Canada has a target to reduce emissions to 40 per cent below 2005 levels by 2030 and reach net-zero emissions by 2050. To meet these goals, industry will have to play a significant role.

To this end, the Government of Canada’s Climate Action and Awareness Fund has awarded $497,000 to a Concordia research team led by principal investigator Yaser Khojasteh. The funding will support the development of innovative technologies that will help Canadian businesses decrease the amount of greenhouse gas (GHS) they emit.

Khojasteh is an assistant professor of chemical and materials engineering. He and his team will focus on analyzing what are known as carbon capture, utilization and storage (CCUS) techniques to develop ecofriendly, cost-effective CO2 capture and utilization processes.

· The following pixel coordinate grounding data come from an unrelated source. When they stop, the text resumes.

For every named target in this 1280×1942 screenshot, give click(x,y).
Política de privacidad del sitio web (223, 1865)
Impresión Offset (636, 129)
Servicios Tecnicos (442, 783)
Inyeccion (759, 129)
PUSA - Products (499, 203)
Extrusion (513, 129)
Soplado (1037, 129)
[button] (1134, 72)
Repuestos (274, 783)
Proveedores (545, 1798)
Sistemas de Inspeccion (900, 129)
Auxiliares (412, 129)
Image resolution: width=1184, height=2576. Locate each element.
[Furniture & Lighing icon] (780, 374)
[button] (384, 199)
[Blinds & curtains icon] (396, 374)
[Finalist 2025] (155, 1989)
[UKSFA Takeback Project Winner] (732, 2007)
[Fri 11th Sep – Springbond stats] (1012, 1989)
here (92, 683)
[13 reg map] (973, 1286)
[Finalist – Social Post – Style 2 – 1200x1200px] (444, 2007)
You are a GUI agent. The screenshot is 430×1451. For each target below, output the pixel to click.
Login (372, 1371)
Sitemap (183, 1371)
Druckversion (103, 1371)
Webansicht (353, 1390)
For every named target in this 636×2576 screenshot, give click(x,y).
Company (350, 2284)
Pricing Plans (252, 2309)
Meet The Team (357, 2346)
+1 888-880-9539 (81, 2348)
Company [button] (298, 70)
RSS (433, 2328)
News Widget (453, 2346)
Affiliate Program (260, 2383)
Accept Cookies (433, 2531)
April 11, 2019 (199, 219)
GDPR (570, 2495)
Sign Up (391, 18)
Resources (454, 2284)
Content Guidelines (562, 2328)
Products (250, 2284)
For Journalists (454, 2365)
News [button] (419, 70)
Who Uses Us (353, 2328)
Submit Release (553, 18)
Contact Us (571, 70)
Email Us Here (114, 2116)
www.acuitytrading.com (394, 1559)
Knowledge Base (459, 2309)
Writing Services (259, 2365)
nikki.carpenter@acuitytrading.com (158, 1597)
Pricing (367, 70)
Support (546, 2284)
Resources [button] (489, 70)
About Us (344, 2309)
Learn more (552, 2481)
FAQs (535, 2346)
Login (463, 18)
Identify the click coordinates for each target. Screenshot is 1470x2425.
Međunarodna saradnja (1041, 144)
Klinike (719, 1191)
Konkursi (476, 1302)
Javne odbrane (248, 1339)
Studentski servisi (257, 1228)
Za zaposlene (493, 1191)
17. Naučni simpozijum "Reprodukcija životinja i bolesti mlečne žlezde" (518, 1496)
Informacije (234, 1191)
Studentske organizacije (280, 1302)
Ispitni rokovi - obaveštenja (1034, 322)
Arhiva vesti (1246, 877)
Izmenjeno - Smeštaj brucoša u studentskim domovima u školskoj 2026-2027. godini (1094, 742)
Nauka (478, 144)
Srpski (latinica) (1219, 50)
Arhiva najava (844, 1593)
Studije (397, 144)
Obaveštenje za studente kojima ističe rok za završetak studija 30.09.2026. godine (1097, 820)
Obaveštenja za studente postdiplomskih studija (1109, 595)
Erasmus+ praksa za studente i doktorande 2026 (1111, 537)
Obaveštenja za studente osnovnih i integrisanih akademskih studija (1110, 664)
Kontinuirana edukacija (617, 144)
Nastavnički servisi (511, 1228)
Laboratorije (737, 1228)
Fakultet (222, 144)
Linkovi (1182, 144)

CCUS techniques make effective use of the high concentrations of CO2 emitted in the production of a variety of products, such as chemicals, fuels and polymers, and are seen as a pivotal development in Canada’s greenhouse gas reduction targets going forward.

“Before CCUS techniques can be marketed, a number of problems and financial/environmental risks must be resolved,” Khojasteh explains. “The capacity for industries to benefit from this technology depends on several factors, including technical and financial viability. To date, no research on the design and simulation of these technologies has been conducted.”